## [TEXT PROVIDED]
[Begin]

Goal
- Find the smallest eigenvector $\lambda$ for the NC node

Problem
- Some methods too slow and/or crash on certain cases
---
Input
 - Positive definite matrix (symmetric)

Output
 - Graph cut of the matrix (corresponds to the smallest eigenvector)
---
Must
- Handle image sized inputs
- Have reproducible results (fixed seed)

In [1]:
import numpy as np
from scipy import linalg
import torch
## TODO: Begin with a simple 'image' that has a known cut, this way it can be tested if correct
## May be able to compare to sklearn.cluster.SpectralClustering (https://scikit-learn.org/stable/modules/generated/sklearn.cluster.SpectralClustering.html?highlight=lobpcg#r5f6cbeb1558e-4)

seed = 123
dtype = np.float64 # Currently doesn't do anything as random.rand doesn't accept
n = 10
# and possibly generate different sparisities?? As realistically will be somewhat sparse
np.random.seed(seed)



# Random image of size
# input = np.random.randint(0,255, n*n)

# TODO: Test for larger sized (full correctly formed, symmetric pos def - but random, and fully random matricies)
# TODO: Test against multiple different inputs (list of inputs) and also plot the times, and outputs of each to see if they are correct / consistent

# pretend simple image
input = np.array([1,1,1,1,255,255,255,255,255,255,
                  1,1,1,1,255,255,255,255,255,255,
                  1,1,1,1,255,255,255,255,255,255,
                  1,1,1,1,255,255,255,255,255,255,
                  1,1,1,1,255,255,255,255,255,255,
                  1,1,1,1,255,255,255,255,255,255,
                  1,1,1,1,1,255,255,255,255,255,
                  1,1,1,1,1,255,255,255,255,255,
                  1,1,1,1,1,1,255,255,255,255,
                  1,1,1,1,1,1,1,1,255,255,])

# in = n random numbers between 0 and 255 # probably better if its slightly realistic?
A = linalg.fiedler(input)

# TODO: Change this with a real image, and real values from it... 
#       but for now should be fine (same properties being symmetric positive semi-definite)

[End]

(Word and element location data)
[Begin]

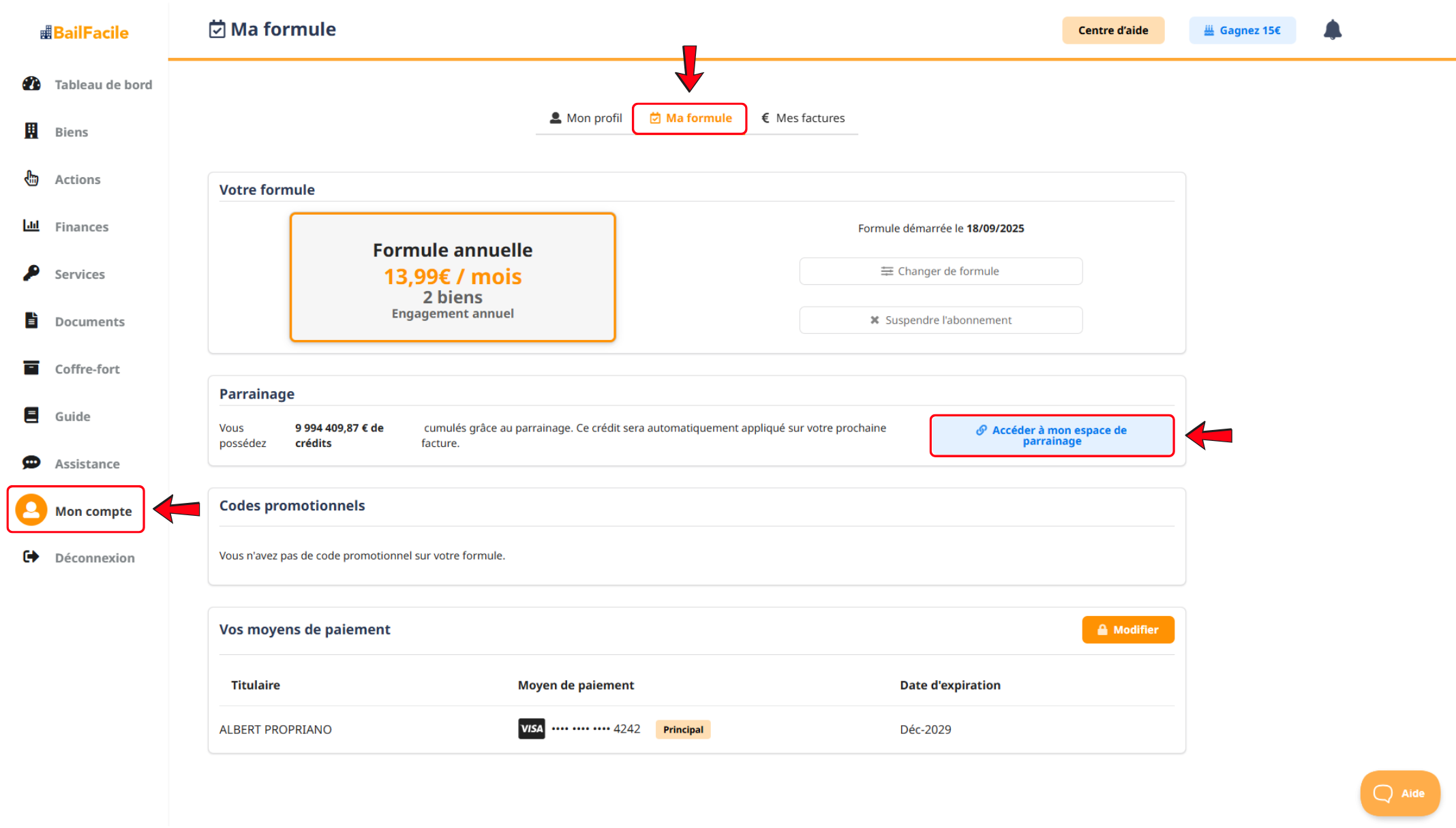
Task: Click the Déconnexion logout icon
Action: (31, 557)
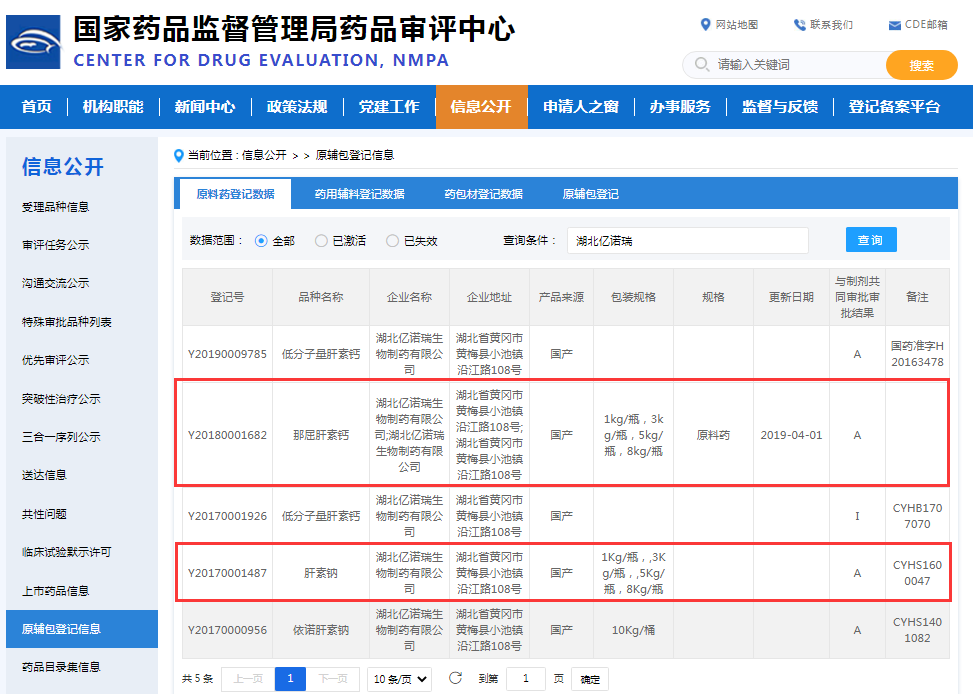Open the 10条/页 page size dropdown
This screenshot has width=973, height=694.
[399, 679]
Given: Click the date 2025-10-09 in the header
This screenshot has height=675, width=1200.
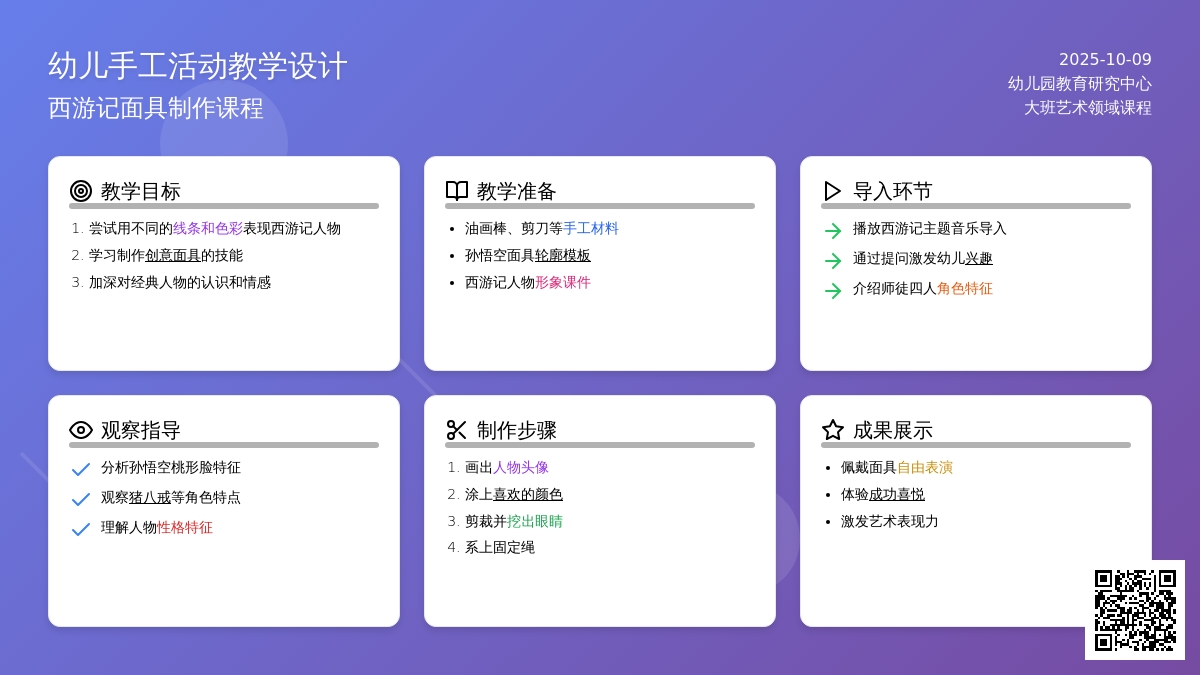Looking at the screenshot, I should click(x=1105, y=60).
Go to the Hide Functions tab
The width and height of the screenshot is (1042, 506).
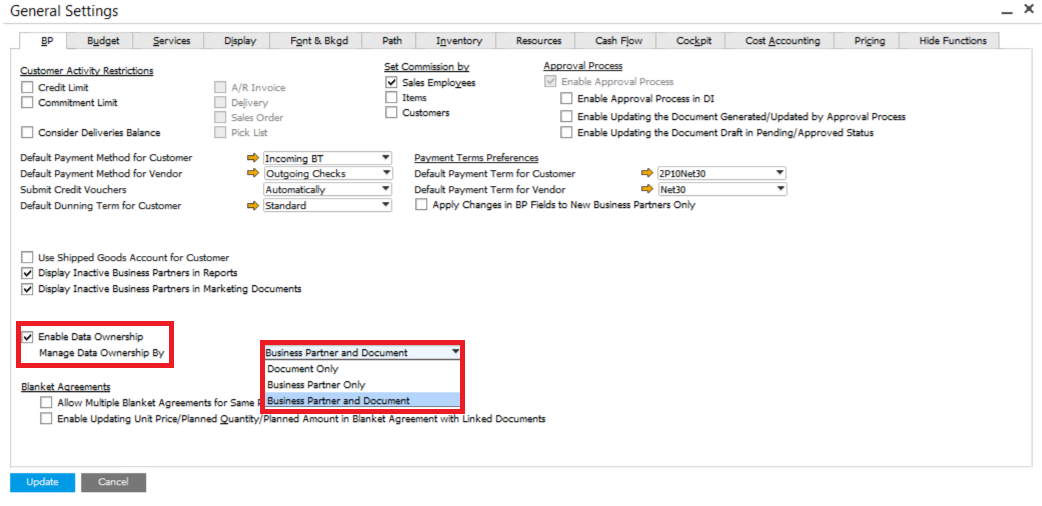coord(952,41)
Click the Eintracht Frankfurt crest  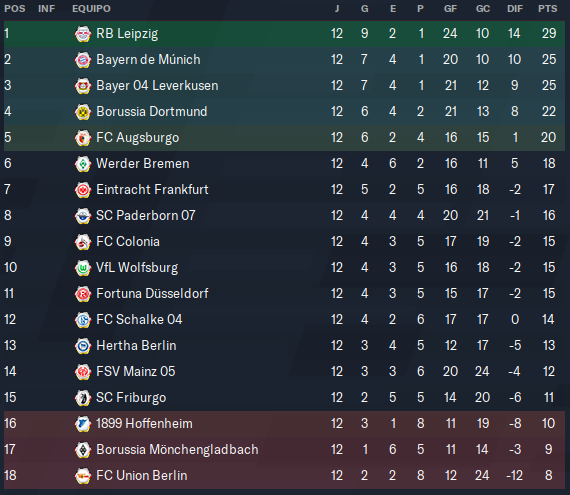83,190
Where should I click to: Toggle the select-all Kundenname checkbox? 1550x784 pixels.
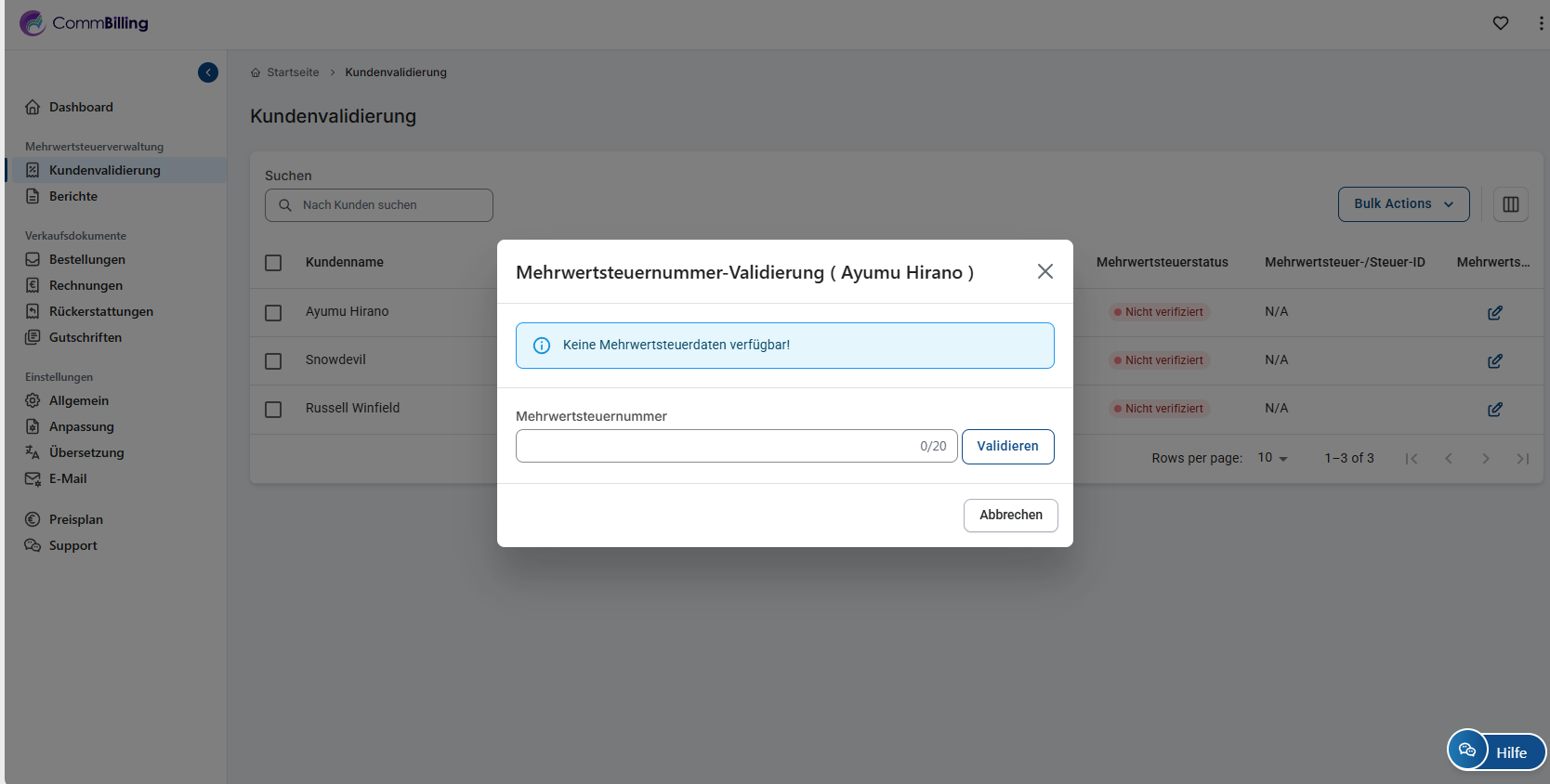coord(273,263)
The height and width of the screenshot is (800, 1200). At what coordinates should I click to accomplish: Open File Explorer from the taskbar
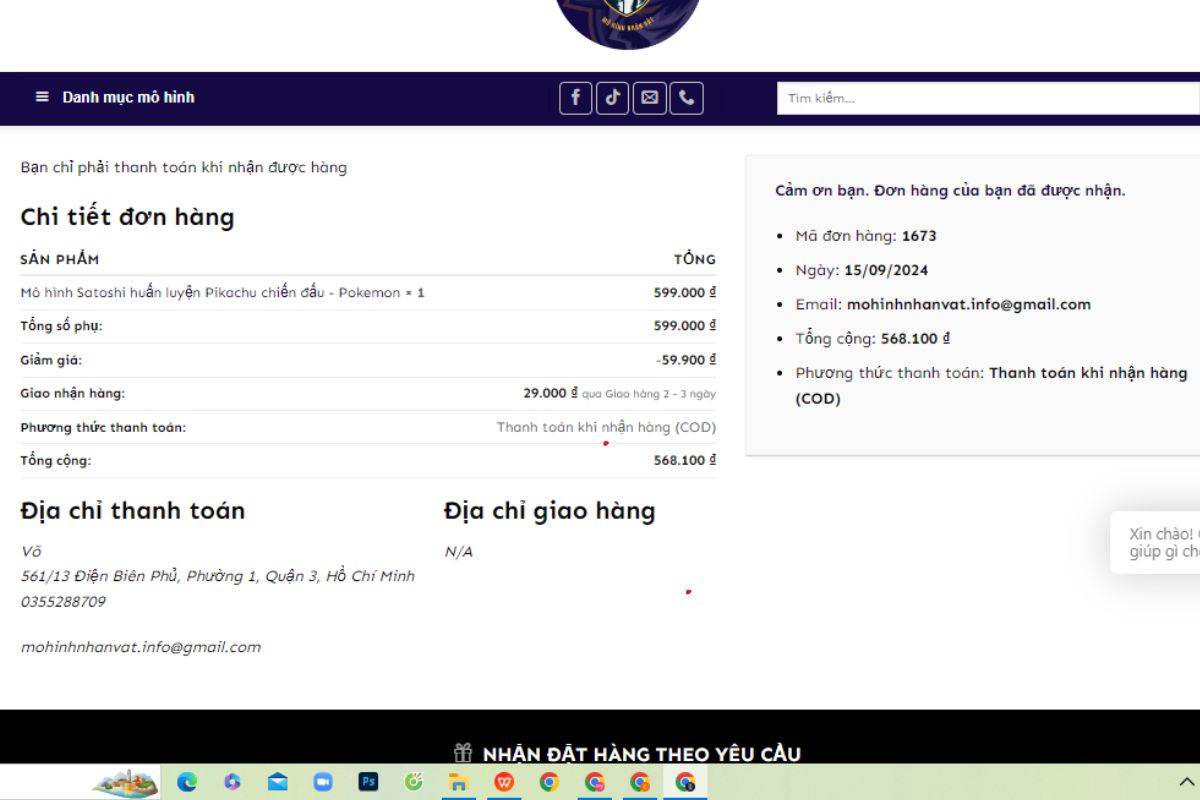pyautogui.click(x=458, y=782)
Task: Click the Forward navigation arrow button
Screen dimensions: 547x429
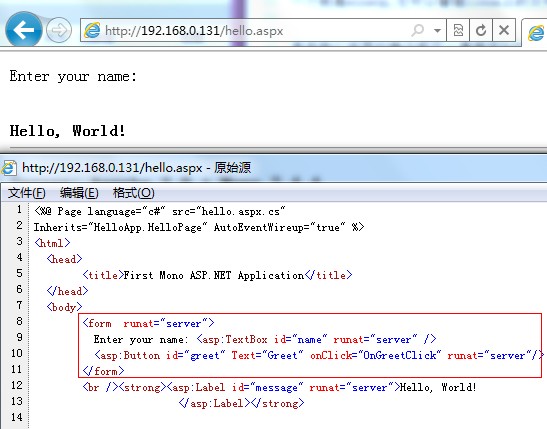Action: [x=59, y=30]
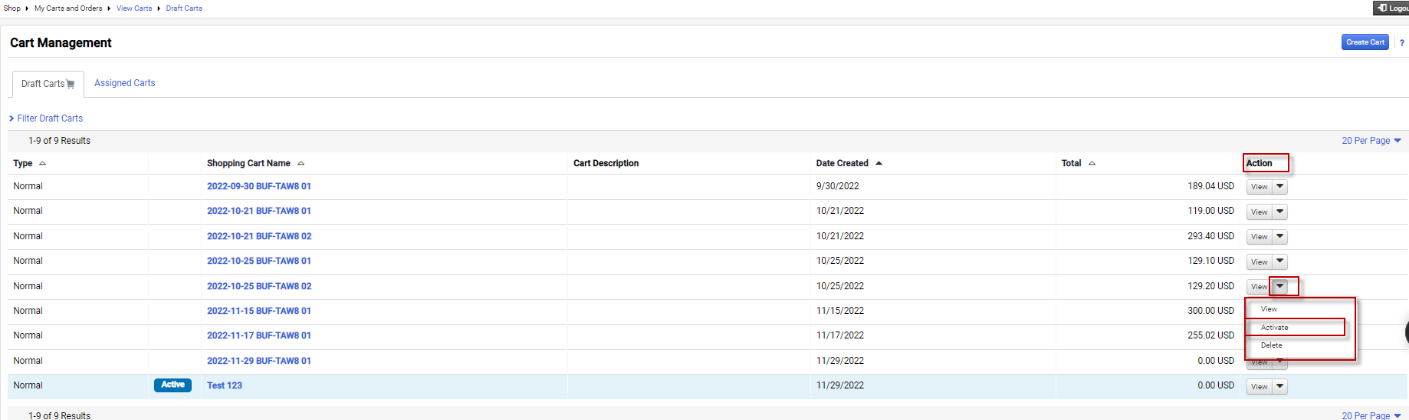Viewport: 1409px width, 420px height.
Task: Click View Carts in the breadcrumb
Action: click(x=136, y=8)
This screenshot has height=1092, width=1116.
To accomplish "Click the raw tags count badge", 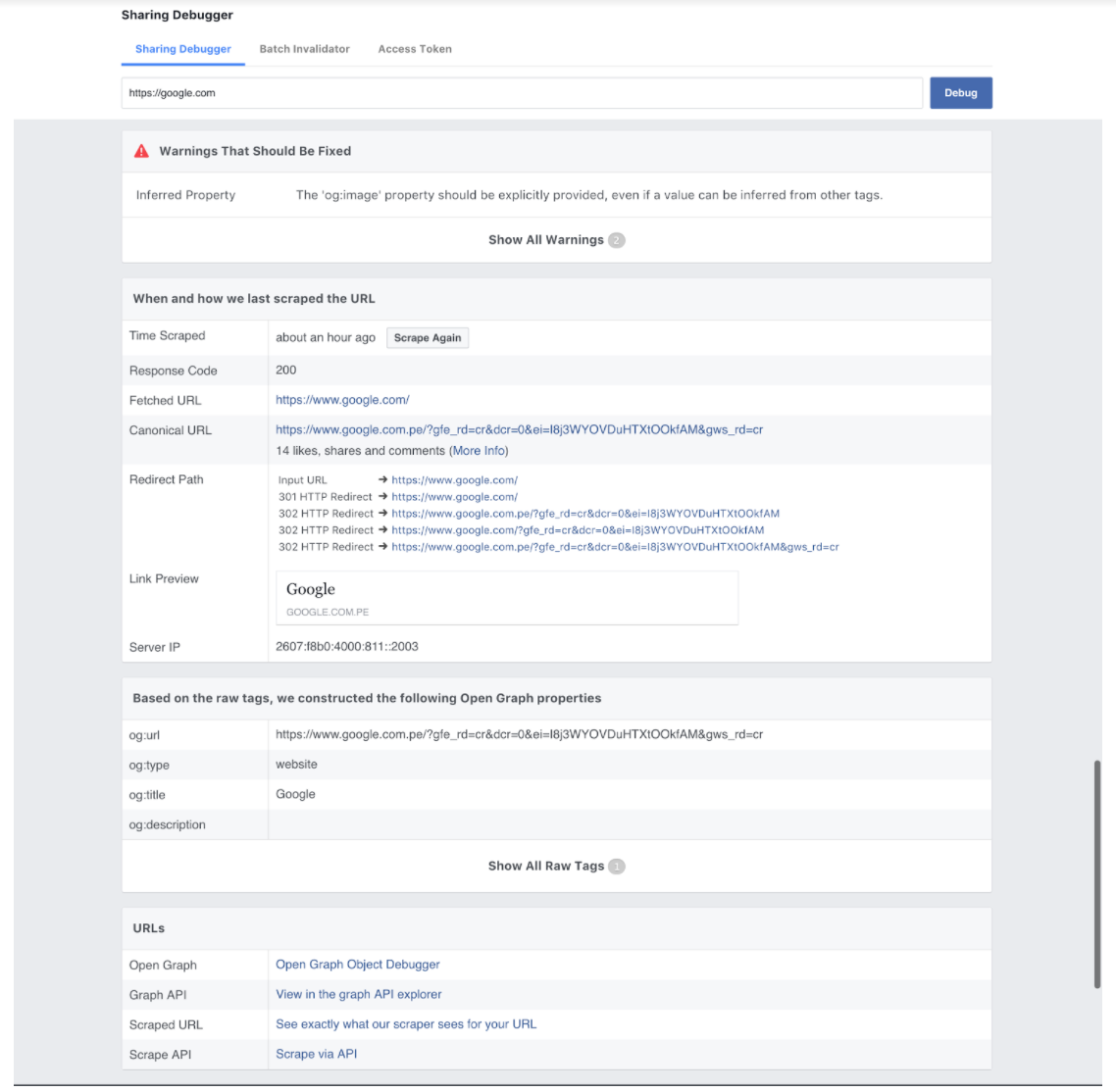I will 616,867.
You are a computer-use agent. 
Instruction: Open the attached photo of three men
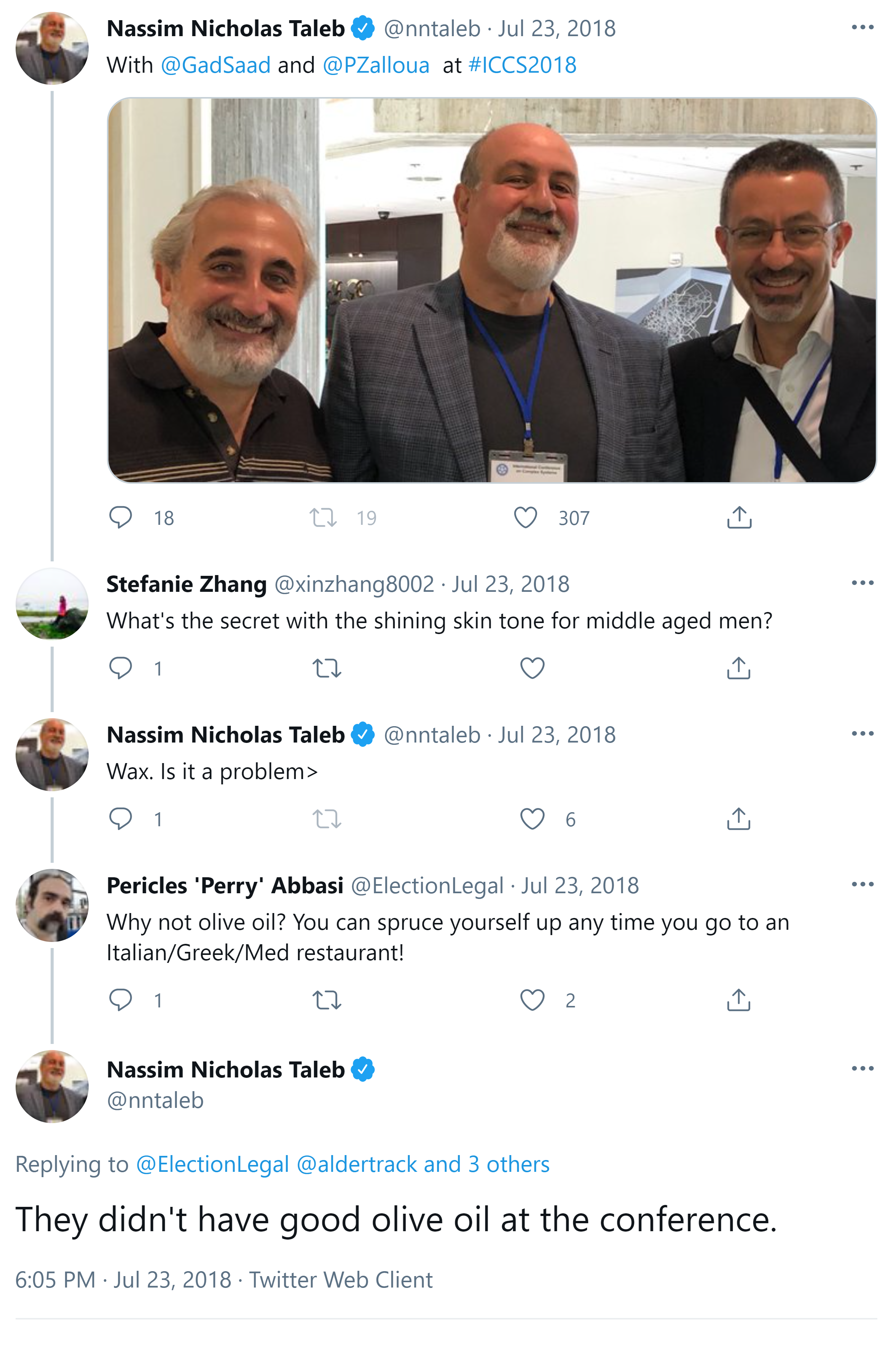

[End]

## [THINGS TO DO]
1. According to the eigenvector notebook, why should testing begin with a simple image that has a known cut? Answer in one to three sentences.
2. In the eigenvector notebook, what value is assigned to the random seed?
3. Extend the eigenvector notebook, starting after its final line.
These rows were taken from a separate source.

## [RESPONSES TO THE EXERCISE]
1. A simple image with a known cut makes it possible to test whether the result is correct. The expected graph cut is already known, so the computed output can be checked against it.

2. The seed is set to 123.

3.
A = torch.from_numpy(A)
A = A.reshape(1,n*n,n*n)

# print(A)
print(input.shape)
print(A.shape)

(100,)
torch.Size([1, 100, 100])


In [2]:
# Similar to https://gist.github.com/denis-bz/6a9d7379c8edf965b0a997c2ec2471e1

# used to store each of the functions, and allow them to all take the single arg input
from collections import OrderedDict
from functools import partial

# scipy and numpy are used for the eigensolvers
import scipy
import scipy.sparse.linalg as spsl

# TODO: reinstall scikit-sprase on mac to get it to install properly (wrong depecencies and unknown fix for mac)
# until then just dont test unless on debian system
sksparse_present = True
try:
    from sksparse.cholmod import cholesky
except:
    sksparse_present = False


# TODO: use the initial vector :)
# TODO: and use it such that you test both v0 set to 0 and v0 set to random :) to see if any differences
v0 = np.zeros_like(A) # initialise the initial vector to all zeros :)
# TODO: Switch v0 to something like X = rng.normal(size=(n, 3)) so normally distributed around origin


rcond = 1e-6 # cutoff for small singular values of a (0 if smaller than rcond * largest singular of a)

d = A.sum(1) # 1 because 0 is batch
D = torch.diag_embed(d) # D = matrix with d on diagonal
D = D[0] # Takes form b,N*N,N*N but needs to be non batch for non batch eigensolvers


eigs_options = OrderedDict(
    ## NOTE: Will need to set the v0 to something consistent
    ## NOTE: and if neccessary any seeds used by them....
    ## NOTE: All inputs will be positive definite so should be easy :)
    
    
    # Types to try:
    # - shift invert (as we are looking for smallest) (https://gist.github.com/denis-bz/2658f671cee9396ac15cfe07dcc6657d)
    # - Power iteration, QR, LOBPCG
    # - Lanzcos, Arnoldi
    # - cholmod (https://scikit-sparse.readthedocs.io/en/latest/cholmod.html, https://stackoverflow.com/questions/59416098/finding-smallest-eigenvectors-of-large-sparse-matrix-over-100x-slower-in-scipy)
    # - any gpu based ones? (pytorch perhaps?)

    # Numpy (no params only inputs)
    np_eig = np.linalg.eig,
    np_eigh = np.linalg.eigh, # Should be good
    np_eigvals = np.linalg.eigvals,
    
    # Some parameters for scipy variants
    sp_eig = partial(scipy.linalg.eig, check_finite=False), # No extra params

    sp_eigh_base = partial(scipy.linalg.eigh), # Should be good (and all variations might improve for the single eigenvector case)
    sp_eigh_cff = partial(scipy.linalg.eigh, check_finite=False),
    # Subset by index only for evr, evx, and gvx
    # Subsetting (0,1] so that [1] gives the second smallest (so indexing is the same as others which return all vectors)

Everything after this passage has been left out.